Ein zweiter Punkt stört mich an den von NGOs finanzierten Produktionen - der Trend zum Rührstück. Ich kann keine Schicksalsorgien mehr sehen - jedenfalls nicht, wenn ihre Instrumentalisierung so offensichtlich ist. Dass “Fifteen” beim Lumix Multimedia Award gewonnen hat, freut mich auch deshalb so sehr, weil Ilana Panich-Linsman ein Thema sehr hartnäckig wie eine Chirurgin seziert hat, das nicht auf die Tränendrüse drückt. Für ihre Story hat sie sich einen der schwersten Stoffe überhaupt ausgesucht: Alltag.
Noch kurz zum letzten Absatz des Artikels von Steffen Leidel:
“Was mich aber empört, ist, dass klassische Medien NGOs das Feld für talentierte Storyteller überlassen. Es ist zum Teil wirklich lächerlich, welche Honorare so genannte Qualitätsmedien für Audioslideshows oder Fotoreportagen zahlen. Es ist deshalb nicht verwunderlich, dass immer mehr Fotografen und Multimedia-Journalisten Medien lediglich als Zweitverwerter für ihr im Auftrag von NGOs produziertes Material nutzen.”

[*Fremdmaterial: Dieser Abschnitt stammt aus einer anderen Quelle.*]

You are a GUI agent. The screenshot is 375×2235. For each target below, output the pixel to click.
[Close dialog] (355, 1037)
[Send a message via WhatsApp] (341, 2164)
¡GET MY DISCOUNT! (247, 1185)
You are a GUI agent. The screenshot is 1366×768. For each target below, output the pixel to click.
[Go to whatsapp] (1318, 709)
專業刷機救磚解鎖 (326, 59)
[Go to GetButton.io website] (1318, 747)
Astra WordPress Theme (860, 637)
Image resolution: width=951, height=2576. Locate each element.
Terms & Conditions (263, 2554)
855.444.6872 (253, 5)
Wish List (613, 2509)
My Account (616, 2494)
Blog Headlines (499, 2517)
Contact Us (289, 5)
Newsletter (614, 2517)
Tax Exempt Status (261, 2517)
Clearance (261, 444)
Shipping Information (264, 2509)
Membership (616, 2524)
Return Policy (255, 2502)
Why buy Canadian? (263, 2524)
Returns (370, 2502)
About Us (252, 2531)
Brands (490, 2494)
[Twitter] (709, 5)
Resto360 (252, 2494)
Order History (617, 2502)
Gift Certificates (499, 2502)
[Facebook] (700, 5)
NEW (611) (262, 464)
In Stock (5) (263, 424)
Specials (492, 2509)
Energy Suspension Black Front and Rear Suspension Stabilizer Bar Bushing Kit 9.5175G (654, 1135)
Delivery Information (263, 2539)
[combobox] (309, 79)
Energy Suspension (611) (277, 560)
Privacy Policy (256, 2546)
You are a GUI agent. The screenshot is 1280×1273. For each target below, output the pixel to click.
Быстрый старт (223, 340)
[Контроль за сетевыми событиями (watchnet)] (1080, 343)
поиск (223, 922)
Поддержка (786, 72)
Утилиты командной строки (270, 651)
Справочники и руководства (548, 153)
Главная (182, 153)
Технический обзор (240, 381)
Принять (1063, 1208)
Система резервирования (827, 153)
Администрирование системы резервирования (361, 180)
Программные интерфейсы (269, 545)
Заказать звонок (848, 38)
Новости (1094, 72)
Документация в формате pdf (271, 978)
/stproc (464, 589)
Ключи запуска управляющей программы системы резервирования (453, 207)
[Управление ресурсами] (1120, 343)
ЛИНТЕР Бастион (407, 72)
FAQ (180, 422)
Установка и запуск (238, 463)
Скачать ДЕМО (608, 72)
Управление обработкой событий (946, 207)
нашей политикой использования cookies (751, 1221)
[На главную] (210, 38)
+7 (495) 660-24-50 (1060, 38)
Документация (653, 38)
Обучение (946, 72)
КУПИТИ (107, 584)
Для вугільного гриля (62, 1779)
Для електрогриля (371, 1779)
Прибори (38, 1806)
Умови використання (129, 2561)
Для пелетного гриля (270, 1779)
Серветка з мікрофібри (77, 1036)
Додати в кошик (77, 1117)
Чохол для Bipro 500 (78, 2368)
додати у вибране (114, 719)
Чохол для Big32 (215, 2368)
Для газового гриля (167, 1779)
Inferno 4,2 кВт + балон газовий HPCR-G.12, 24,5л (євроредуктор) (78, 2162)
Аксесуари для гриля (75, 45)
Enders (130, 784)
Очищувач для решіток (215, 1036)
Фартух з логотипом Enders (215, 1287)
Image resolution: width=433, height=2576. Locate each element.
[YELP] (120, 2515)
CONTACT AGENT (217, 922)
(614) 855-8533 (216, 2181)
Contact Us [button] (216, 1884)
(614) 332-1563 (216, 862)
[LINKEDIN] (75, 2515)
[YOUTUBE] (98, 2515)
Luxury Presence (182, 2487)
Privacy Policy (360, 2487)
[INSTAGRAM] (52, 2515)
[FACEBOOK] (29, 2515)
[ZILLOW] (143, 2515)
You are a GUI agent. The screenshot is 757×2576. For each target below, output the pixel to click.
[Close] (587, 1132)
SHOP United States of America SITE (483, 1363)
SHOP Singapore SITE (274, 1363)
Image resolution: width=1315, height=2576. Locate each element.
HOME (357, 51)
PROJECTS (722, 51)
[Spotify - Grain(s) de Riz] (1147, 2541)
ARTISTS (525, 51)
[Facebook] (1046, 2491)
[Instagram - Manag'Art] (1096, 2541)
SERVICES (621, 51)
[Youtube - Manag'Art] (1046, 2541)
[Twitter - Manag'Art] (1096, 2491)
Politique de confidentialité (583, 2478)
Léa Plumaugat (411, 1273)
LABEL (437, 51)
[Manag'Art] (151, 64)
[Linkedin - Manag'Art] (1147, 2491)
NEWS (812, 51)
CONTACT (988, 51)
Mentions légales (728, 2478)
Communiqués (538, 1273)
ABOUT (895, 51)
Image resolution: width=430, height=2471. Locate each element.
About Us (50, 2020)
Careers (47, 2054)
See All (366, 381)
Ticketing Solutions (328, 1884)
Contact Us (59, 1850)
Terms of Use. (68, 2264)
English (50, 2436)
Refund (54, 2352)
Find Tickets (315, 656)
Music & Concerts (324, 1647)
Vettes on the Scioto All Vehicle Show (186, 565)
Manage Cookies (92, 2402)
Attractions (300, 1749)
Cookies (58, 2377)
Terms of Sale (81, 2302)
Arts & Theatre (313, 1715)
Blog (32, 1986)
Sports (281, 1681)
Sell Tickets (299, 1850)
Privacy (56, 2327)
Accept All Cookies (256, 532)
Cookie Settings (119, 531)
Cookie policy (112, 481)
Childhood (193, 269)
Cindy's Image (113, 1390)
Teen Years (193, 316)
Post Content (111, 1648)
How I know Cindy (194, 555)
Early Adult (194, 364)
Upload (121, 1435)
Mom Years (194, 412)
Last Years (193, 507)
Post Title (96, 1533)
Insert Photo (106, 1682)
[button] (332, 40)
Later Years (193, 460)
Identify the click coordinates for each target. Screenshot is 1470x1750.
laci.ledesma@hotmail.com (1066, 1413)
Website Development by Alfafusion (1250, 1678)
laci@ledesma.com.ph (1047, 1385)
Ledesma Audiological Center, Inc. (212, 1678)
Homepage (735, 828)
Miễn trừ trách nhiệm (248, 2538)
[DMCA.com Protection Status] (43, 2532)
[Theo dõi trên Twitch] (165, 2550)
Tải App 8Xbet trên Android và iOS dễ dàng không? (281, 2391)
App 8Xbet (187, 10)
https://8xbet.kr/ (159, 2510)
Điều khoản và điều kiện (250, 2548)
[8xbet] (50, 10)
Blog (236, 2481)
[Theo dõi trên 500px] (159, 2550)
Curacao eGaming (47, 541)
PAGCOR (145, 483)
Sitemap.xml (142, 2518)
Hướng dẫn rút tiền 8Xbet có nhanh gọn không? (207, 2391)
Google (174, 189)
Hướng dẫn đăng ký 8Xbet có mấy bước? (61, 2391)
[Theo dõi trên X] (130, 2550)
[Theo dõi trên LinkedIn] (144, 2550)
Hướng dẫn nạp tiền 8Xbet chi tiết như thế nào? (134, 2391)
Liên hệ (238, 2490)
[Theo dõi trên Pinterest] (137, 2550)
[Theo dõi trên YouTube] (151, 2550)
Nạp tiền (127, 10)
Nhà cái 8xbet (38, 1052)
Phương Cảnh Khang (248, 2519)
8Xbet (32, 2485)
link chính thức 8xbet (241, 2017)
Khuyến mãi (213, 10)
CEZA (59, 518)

Ich sehe hier nicht ganz, wo die Verpflichtung “klassischer Medien” liegen soll. Vorweg: Was ist mit klassischen Medien gemeint? Gebühren- bzw. steuerfinanzierte Medien (ARD, ZDF, DW, ORF etc.) oder solche, die sich in vollem Umfang selbst refinanzieren müssen? Das, würde ich sagen, macht einen großen Unterschied.
Man muss sich auch damit auseinandersetzen, dass es schlicht keinen nennenswerten Markt für journalistische Multimediaproduktionen gibt. Jedenfalls nicht zur Zeit und auch nicht in absehbarer Zukunft, dazu im überschaubaren deutschsprachigen Raum. Jungen Multimediajournalisten etwas anderes zu suggerieren, wäre m. E. nicht in Ordnung.
Nun heißt das nicht, dass Multimedia nicht stattfindet in Onlinemedien. Es ist aber, ähnlich wie Infografiken oder interaktive Elemente, selten etwas, das als Auftrag an externe Freie geht. Natürlich spielt auch Geld dabei eine Rolle. Man kann von Medien, die jeden Euro selber verdienen müssen, nicht erwarten, dass sie wie Stiftungen agieren.
Im Moment sehe ich zwei Wege, Multimediajournalismus zu betreiben: Man geht in die Medien hinein und versucht, soweit wie möglich, aus dieser Position heraus multimediale Inhalte zu erstellen und zu fördern. Das hat Vorteile (Miete), bringt aber auch einiges an Limitierungen und Frustrationen mit sich. Oder man löst sich von der Vorstellung, mit Multimedia seinen Lebensunterhalt zu bestreiten, finanziert sich mit anderen Jobs - und macht Storytelling aus reiner Lust, ohne Rücksichten nehmen zu müssen. Vimeo ist voll von solchen (teils grandiosen) Projekten.